Rogue Legacy – What We Think
Rogue Legacy from Toronto indie developer Cellar Door Games is a ‘Metroidvania’ side-scrolling action platformer that also bills itself as a ‘Rogue Lite’. Note: that’s “Lite”, not “Like”. Still, a Rogue-Like is clearly the intended pun there, as when you die, your present character is permanently dead, only to be replaced by the offspring of your now-deceased hero, hence the game’s title is based around the idea that each new character is continuing the legacy of the previous one. Rogue Lite, Rogue Legacy, get it?
All In The Family
Unlike your standard roguelikes, you will eventually need to get yourself killed to advance in the game. When you die, starting over with a new progeny is not the only thing that happens: All of the loot you collected in that run may then be spent on permanent stat upgrades or on equipment that give big boosts to attack power, defenses, and special traits. While at first glance, this is a great way to slowly advance your power, a good player will sometimes be forced to kill himself just so they can advance further with a more powerful character.
Thankfully, every run though the castle is mostly unique, as the layouts of the rooms are randomized every time. Treasure, traps, and monster placements will always be new and fresh, though sometimes you’ll come across treasure rooms where you have no hope of claiming their spoils if you do not have a very specific character class with special abilities. There is a way past this though: if you so choose, you can lock the layout of the castle into a repeat of your most recent run. You can then plan abilities to equip and character classes to pick if there was a treasure room you wanted to get that you were unable to claim earlier.
If This Is Rogue-Lite…
As for the difficulty level, let’s be clear: This game is tough. At many points throughout the game, it will defy your attempts at categorization. The gameplay can range from that of an action RPG platformer to that of an all-out Bullet Hell shmup; enemies can quickly fill the screen with projectiles or even with themselves and their buddies. when they hit, they hit hard.
Health is recovered slowly and only reliably if you ‘itemize’ around it, but while challenging, it’s survivable; monsters will always have tells betraying their incoming attacks.
Just about everything is avoidable if you play your cards right… That is if you are not afflicted with Endomorphism.
Why Does Flatulence Never Skip A Generation?
The last little distinguishing quirk comprises the abilities or drawbacks bestowed upon your character’s heir. Every new character has one or two traits, be they flaws or assets, or just quirky oddities. You could play as a knight with near-sightedness, tunnel-vision, baldness, Tourettes, colorblindness, vertigo. You can even be homosexual; while most things effect gameplay slightly in some way, others are just for fun.
A few examples: Vertigo flips the world upside-down, forcing the player to compensate. Color-blindness makes everything grayscale. Balding characters cause the Loading screen to display ‘Balding’ instead. My personal favorite was being flatulent – it’s juvenile, for certain, but the occasional fart sound while jumping just gave me the giggles.

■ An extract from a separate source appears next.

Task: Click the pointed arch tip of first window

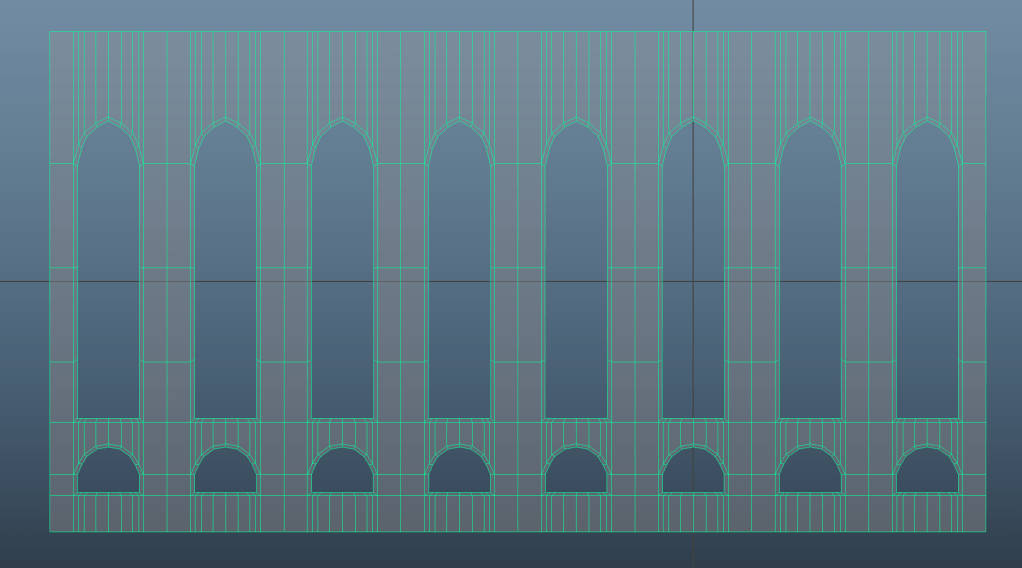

Scatological amusements aside – assets-wise (oh geez, no pun intended), I felt Rogue Legacy could do with a little more variety in the music department, but what is there, is still solid and entertaining.
The art design – on the other hand – is superb; every sprite is beautifully and effectively animated, which helps to identify imminent threats in attack sequences, particularly when things get hectic. Nothing appears to be out of place, and every aspect seems to gel within its own environment. The altered visual effects used to display the shortcomings of impaired characters is well-implemented and adds a bit of flavor and risk to a character choice. Just as you encounter a class you like, you may find it comes laden with not-so-great character traits.
A Grand Legacy
Getting though the game, even with its high difficulty, will not be the ultimate end. There is ye olde New Game Plus to await you in further adventures. Then after that, New Game Plus Plus, etc. So even with only 4 areas and 5 bosses – much of which you will have to traverse many, many times before completing even a single full game – the amount of potential challenge is quite satisfactory.
Rogue Legacy takes some interesting chances and pays off with an intriguing new spin on a mashup of genres and play-styles.